::: Material for this exercise
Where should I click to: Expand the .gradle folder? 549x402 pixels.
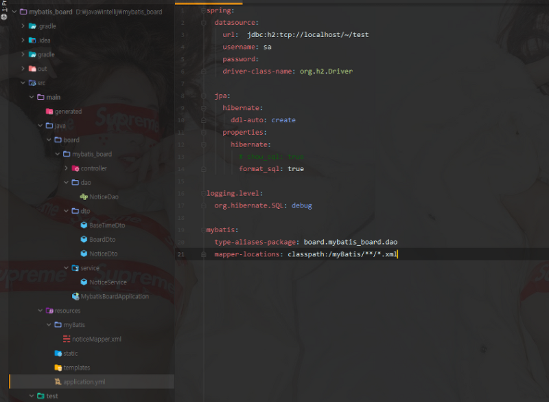23,26
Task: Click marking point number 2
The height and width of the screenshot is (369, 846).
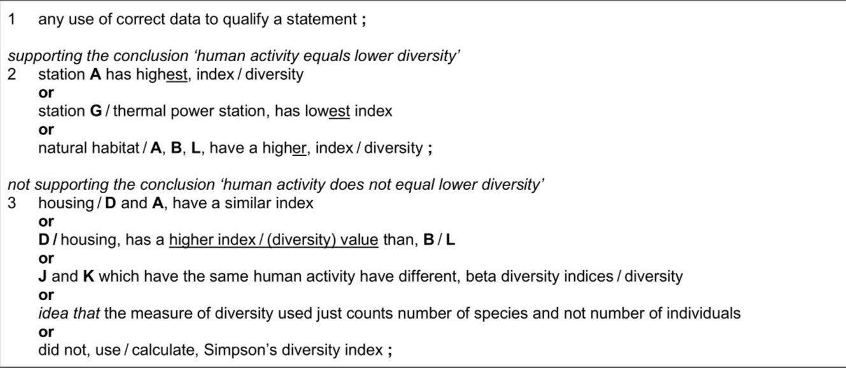Action: pos(11,75)
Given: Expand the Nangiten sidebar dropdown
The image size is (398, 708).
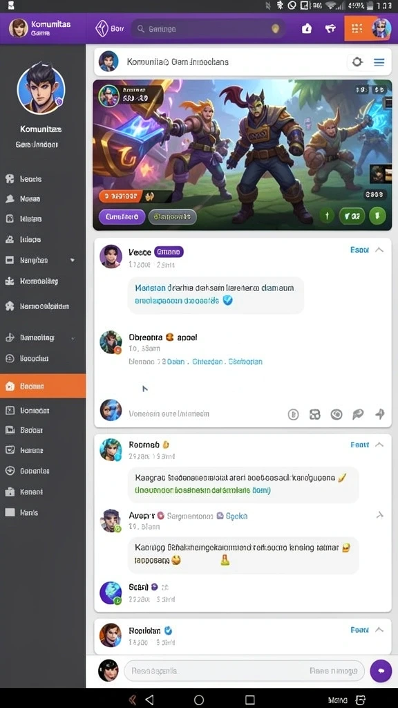Looking at the screenshot, I should [73, 261].
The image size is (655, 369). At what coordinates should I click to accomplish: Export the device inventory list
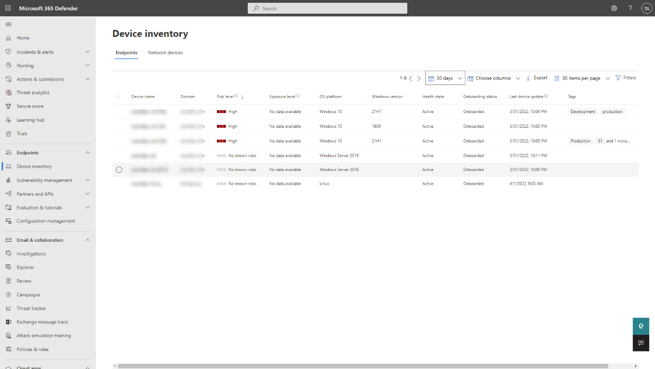click(x=536, y=78)
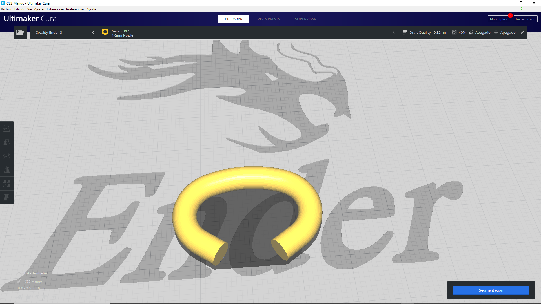The image size is (541, 304).
Task: Open file with the folder icon
Action: (x=20, y=32)
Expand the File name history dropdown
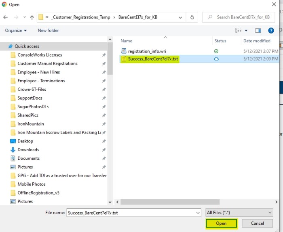Viewport: 283px width, 232px height. pyautogui.click(x=198, y=213)
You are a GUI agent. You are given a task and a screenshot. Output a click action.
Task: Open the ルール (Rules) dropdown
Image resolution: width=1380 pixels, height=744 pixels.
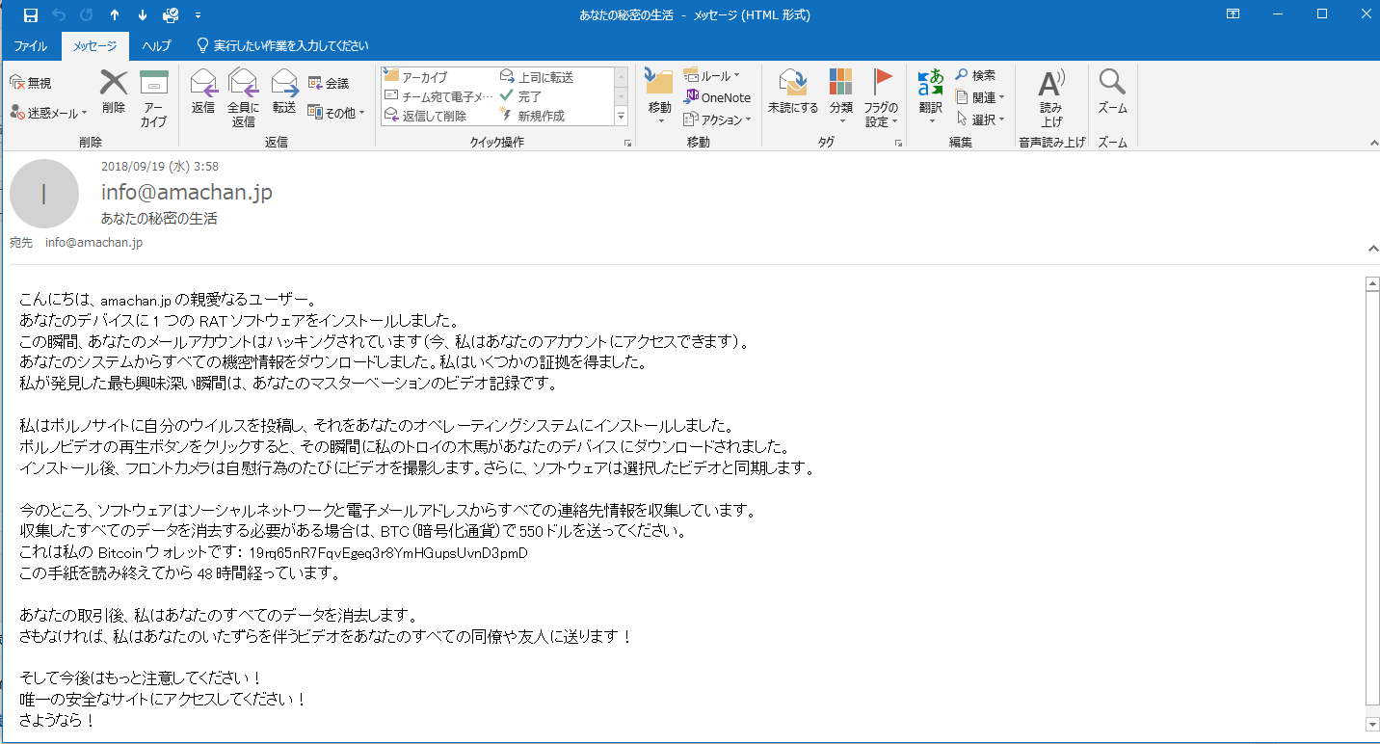pyautogui.click(x=711, y=75)
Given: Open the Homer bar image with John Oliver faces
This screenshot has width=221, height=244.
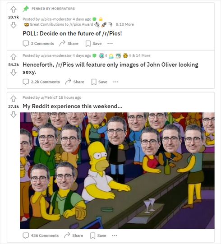Looking at the screenshot, I should coord(117,170).
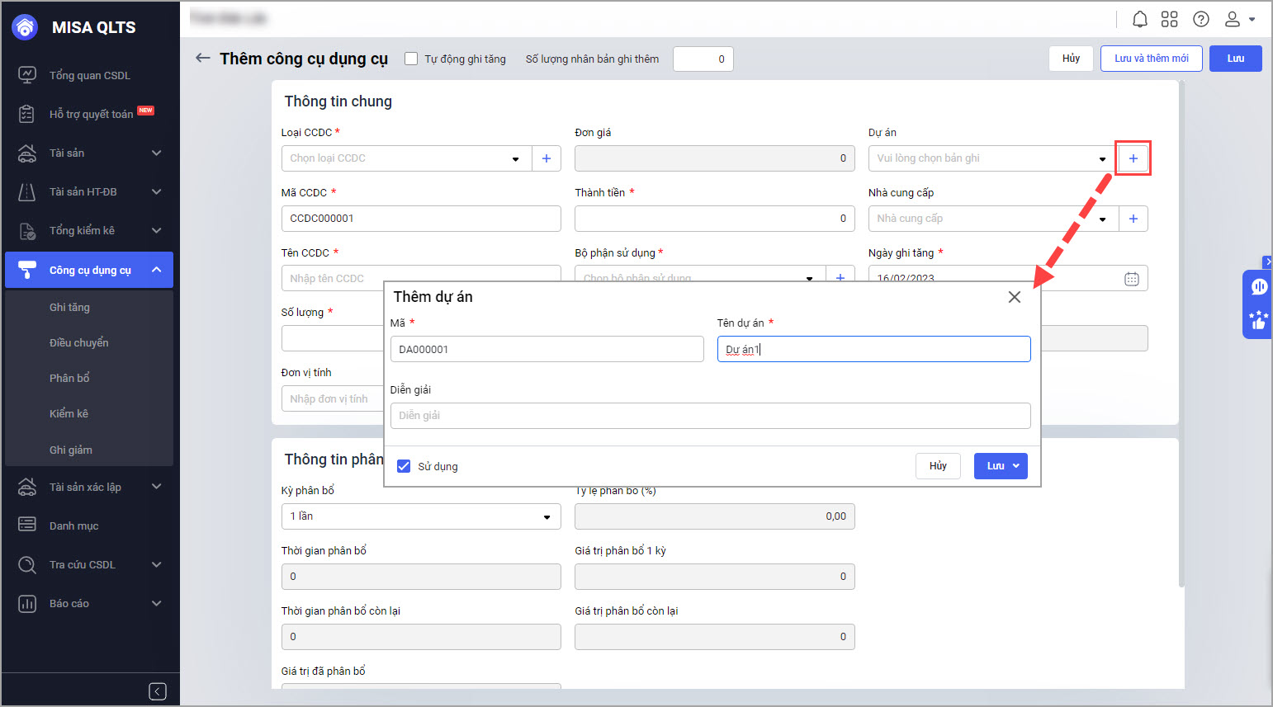Select Danh mục in the sidebar
1273x707 pixels.
click(73, 526)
::::::
[Work instruction] Set all of the records down once more, letter for letter, with the images removed.

[Answer to this exercise]
Where should I click to: Expand the .gradle folder? 549x402 pixels.
23,26
Task: Click marking point number 2
The height and width of the screenshot is (369, 846).
Action: pos(11,75)
Given: Expand the Nangiten sidebar dropdown
The image size is (398, 708).
Looking at the screenshot, I should [73, 261].
The image size is (655, 369). At what coordinates should I click to accomplish: Export the device inventory list
click(x=536, y=78)
The image size is (541, 304).
Task: Open file with the folder icon
Action: (x=20, y=32)
Expand the File name history dropdown
Viewport: 283px width, 232px height. pyautogui.click(x=198, y=213)
You are a GUI agent. You are given a task and a screenshot. Output a click action.
Task: Open the ルール (Rules) dropdown
Image resolution: width=1380 pixels, height=744 pixels.
pyautogui.click(x=711, y=75)
Given: Open the Homer bar image with John Oliver faces
This screenshot has width=221, height=244.
Looking at the screenshot, I should coord(117,170).
Select Danh mục in the sidebar
1273x707 pixels.
click(73, 526)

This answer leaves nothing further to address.